Aim of the task – Look through the records below and give the number of lines holding the string "chevron", nothing more.

Material supplied Start Marker

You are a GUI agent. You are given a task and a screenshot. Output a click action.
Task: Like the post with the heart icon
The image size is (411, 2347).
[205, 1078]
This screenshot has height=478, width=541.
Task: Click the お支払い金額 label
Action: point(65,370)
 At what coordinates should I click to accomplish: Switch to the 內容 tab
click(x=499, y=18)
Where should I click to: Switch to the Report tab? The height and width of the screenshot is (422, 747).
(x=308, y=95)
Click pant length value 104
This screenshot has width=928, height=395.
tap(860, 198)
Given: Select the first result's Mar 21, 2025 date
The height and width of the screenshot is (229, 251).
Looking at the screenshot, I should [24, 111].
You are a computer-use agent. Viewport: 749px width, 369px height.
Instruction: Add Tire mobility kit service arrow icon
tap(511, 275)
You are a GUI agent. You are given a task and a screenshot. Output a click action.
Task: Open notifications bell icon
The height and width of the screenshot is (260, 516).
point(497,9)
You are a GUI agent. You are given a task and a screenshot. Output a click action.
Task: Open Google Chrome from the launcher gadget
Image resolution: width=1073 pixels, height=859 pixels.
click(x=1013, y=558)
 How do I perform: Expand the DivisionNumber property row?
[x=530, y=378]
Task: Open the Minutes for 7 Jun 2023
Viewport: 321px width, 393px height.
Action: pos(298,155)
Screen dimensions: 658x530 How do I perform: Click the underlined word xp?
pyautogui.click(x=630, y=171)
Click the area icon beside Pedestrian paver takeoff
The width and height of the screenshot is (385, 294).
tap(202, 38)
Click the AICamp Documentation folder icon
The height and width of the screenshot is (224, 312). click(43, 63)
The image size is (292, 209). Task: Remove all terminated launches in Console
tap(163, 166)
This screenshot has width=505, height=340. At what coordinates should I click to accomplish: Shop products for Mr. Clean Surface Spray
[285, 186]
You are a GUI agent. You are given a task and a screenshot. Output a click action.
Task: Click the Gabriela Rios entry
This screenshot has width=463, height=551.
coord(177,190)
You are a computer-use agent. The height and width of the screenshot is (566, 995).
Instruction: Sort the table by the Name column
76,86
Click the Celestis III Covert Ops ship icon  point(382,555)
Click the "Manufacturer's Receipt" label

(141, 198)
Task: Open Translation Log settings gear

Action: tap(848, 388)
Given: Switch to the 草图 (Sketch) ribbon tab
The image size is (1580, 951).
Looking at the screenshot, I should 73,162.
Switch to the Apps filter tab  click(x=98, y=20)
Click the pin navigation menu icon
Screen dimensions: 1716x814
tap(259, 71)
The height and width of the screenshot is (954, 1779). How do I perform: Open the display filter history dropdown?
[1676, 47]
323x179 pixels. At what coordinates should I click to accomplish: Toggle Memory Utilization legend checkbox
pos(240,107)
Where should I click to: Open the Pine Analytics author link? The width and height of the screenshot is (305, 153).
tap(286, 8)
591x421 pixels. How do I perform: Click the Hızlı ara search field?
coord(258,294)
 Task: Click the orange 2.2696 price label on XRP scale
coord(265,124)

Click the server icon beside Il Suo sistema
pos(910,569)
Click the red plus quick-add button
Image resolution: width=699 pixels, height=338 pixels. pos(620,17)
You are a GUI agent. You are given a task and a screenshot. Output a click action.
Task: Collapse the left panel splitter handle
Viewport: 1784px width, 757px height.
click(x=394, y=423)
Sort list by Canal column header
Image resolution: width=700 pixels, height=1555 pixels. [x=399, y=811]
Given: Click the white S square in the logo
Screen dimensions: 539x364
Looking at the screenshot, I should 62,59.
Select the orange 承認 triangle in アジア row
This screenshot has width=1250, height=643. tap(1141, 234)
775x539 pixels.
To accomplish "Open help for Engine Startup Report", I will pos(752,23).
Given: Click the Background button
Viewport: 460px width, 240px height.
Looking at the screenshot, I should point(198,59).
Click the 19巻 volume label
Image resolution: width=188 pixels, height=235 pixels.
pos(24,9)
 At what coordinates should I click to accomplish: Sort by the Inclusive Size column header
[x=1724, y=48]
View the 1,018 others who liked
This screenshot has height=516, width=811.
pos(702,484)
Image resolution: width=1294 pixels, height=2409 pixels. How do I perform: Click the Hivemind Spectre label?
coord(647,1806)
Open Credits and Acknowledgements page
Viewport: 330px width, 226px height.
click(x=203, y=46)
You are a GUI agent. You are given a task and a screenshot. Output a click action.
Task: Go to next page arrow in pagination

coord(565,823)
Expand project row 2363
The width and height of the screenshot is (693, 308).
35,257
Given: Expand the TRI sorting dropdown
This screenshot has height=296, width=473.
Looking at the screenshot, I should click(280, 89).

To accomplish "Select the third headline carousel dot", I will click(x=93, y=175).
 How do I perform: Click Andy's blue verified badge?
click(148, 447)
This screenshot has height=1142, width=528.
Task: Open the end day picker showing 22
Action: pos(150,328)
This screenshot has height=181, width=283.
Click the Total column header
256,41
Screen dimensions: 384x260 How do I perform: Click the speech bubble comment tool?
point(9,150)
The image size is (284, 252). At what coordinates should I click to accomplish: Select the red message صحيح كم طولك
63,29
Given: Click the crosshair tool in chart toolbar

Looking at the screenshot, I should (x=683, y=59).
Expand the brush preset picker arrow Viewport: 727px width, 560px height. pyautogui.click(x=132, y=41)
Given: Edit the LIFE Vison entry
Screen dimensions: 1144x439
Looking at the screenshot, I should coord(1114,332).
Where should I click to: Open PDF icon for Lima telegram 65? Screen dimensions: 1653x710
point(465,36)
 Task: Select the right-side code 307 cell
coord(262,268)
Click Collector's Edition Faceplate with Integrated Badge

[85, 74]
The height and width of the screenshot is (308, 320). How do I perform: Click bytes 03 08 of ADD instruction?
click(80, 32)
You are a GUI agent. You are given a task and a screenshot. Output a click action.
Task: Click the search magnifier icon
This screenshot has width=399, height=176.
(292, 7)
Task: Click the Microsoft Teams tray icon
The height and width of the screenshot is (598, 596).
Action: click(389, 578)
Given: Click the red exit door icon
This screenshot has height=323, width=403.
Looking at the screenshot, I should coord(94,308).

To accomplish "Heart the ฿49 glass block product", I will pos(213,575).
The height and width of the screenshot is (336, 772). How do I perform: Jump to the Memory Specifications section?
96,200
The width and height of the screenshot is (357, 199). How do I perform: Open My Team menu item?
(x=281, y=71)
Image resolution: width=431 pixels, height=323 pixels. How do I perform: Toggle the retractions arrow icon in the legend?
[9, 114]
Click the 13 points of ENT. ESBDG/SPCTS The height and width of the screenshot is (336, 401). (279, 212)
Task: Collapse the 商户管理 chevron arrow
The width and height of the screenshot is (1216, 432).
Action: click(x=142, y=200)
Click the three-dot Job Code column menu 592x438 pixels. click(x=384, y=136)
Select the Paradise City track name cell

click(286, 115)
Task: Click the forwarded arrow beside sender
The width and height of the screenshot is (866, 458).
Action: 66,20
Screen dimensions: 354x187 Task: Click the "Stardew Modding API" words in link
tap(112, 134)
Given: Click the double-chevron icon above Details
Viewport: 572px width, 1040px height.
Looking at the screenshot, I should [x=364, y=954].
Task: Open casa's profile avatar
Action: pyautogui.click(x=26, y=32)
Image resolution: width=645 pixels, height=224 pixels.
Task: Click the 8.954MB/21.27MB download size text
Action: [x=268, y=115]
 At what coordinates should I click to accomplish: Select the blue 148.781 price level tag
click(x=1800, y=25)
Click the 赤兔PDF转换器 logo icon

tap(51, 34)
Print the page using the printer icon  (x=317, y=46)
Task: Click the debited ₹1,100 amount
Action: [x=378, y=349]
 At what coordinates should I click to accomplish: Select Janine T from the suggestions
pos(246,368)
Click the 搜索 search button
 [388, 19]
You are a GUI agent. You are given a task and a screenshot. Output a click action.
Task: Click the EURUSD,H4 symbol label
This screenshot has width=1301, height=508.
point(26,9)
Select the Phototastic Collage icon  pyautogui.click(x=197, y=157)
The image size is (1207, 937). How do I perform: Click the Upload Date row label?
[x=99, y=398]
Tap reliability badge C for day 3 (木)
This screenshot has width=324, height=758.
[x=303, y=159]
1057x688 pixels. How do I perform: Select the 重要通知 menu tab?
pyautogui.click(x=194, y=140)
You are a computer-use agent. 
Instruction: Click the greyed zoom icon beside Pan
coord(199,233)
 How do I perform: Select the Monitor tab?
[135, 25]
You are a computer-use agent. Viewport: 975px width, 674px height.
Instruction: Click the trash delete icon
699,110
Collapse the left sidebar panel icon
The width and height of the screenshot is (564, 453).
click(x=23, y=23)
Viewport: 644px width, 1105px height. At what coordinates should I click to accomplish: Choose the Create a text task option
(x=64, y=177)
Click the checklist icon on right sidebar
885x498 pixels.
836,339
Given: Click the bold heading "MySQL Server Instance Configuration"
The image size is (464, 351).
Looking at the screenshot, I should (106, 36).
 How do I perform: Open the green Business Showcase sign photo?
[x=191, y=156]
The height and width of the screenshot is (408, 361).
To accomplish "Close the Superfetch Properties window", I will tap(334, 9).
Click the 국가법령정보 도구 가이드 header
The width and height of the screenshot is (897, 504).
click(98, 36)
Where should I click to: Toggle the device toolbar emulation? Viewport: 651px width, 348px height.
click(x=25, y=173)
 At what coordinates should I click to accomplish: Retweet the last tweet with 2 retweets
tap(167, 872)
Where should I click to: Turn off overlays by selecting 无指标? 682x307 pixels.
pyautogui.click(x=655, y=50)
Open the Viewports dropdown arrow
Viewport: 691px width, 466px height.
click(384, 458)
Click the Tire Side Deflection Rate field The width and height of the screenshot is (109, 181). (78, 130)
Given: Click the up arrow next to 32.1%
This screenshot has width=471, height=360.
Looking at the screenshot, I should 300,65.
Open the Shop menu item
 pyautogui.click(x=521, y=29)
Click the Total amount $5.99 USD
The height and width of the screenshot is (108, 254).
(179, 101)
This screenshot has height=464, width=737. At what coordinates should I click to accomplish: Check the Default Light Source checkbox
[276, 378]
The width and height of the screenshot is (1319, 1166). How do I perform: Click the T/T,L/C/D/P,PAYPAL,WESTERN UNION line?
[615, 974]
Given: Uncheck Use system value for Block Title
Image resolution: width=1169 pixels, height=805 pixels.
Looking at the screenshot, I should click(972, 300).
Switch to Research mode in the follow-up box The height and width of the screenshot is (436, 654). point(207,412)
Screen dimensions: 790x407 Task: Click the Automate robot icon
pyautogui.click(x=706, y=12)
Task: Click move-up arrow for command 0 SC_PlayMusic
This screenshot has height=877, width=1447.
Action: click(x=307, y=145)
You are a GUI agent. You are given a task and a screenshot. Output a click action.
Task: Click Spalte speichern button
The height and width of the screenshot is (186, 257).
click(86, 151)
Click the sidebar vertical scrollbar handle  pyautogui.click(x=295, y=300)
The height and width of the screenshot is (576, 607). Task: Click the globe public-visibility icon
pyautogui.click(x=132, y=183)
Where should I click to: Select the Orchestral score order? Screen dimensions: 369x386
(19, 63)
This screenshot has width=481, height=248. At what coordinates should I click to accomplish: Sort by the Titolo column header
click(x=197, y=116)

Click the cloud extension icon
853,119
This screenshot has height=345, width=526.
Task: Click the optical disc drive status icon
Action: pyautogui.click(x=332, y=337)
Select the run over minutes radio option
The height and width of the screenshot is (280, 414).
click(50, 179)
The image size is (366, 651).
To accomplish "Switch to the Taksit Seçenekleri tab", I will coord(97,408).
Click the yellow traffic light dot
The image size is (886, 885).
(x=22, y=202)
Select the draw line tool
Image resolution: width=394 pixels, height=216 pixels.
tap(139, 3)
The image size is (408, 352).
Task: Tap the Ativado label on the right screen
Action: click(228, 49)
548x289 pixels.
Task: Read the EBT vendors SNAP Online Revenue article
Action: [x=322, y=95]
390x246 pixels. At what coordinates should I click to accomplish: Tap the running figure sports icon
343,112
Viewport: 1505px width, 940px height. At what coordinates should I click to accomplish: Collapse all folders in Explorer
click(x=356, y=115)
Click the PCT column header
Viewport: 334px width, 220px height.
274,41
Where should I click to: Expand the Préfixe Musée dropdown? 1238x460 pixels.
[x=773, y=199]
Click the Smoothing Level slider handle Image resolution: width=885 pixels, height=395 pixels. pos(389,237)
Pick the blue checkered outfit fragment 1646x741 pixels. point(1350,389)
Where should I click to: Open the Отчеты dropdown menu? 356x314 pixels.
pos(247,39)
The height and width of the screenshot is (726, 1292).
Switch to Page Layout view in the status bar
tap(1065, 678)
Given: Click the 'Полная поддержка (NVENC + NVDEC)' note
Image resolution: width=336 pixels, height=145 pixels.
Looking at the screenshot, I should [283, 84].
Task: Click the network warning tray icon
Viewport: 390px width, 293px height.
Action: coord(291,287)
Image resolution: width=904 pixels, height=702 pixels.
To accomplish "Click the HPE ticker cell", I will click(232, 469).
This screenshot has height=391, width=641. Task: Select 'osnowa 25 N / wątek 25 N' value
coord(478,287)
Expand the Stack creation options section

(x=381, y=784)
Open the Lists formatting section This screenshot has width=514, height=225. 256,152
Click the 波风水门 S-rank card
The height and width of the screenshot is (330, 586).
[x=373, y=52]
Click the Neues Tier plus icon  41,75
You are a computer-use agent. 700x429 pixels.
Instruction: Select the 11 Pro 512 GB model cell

Material supplied End Marker

Response below – 2